There was this article in the Chron business section earlier this week about how more women with children are saying they want to work part-time these days. I don’t know a whole lot about that, but it seems to me we could short-circuit a lot of the discussion that’s sure to follow this if we take note of one fairly significant fact that went otherwise unremarked upon:

For Erica Rubach, a 32-year-old mother of two, the findings weren’t a surprise. A year ago she felt she couldn’t keep her head above water, though to others her life might have seemed ideal: two young kids and a job she loved as director of marketing and business development at a television station.

“But I knew there just wasn’t room for both in my life,” she says. “It was killing me.”

So she left her job, with its 60-70 hour weeks, and with fellow mother Joani Reisen founded MomSpace, a networking site devoted to matching mothers with services in their communities. The two now work on their own schedules.

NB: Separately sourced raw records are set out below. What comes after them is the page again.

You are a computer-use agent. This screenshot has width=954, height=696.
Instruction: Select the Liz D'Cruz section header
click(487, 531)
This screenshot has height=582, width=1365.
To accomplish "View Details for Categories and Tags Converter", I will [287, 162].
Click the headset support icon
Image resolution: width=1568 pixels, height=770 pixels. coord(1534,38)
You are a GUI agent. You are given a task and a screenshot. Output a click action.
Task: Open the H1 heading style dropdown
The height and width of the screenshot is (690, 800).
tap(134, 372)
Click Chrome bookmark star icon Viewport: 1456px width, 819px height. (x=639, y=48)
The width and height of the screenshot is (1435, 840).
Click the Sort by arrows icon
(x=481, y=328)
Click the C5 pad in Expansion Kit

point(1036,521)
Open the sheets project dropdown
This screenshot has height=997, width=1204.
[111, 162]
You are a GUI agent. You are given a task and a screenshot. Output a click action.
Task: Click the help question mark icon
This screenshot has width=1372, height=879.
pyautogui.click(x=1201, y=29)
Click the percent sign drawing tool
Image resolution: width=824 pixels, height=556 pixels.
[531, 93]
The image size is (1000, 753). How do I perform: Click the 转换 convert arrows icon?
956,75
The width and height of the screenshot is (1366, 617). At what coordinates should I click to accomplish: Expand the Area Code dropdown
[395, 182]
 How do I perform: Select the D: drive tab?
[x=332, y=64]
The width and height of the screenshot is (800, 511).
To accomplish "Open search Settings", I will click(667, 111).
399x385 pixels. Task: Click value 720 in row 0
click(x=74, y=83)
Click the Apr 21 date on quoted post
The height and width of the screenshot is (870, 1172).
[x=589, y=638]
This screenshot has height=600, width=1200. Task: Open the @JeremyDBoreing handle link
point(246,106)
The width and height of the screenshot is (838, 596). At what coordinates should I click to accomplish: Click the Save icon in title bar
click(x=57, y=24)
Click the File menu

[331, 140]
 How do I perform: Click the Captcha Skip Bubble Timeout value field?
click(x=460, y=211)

Well, there’s your problem right there! Sixty to seventy hours a week isn’t a fulltime job, it’s a fulltime job plus a parttime job. You cannot work 60-70 hours a week and be a primary caretaker for a child, at least not without being under enormous pressure, the kind of pressure that makes most people break. I couldn’t have done that – I’d never see my kids if I worked those kinds of hours. Maybe if her job had entailed only 40 hours a week of work – which, let’s be honest, is all they were paying her for; people with titles like “director of marketing” don’t get overtime – she could have handled this.

The irony is that she’s probably working about 40 hours a week at MomSpace now. And that probably feels like a part time job to her. I’d say that’s a pretty significant part of the problem here, wouldn’t you?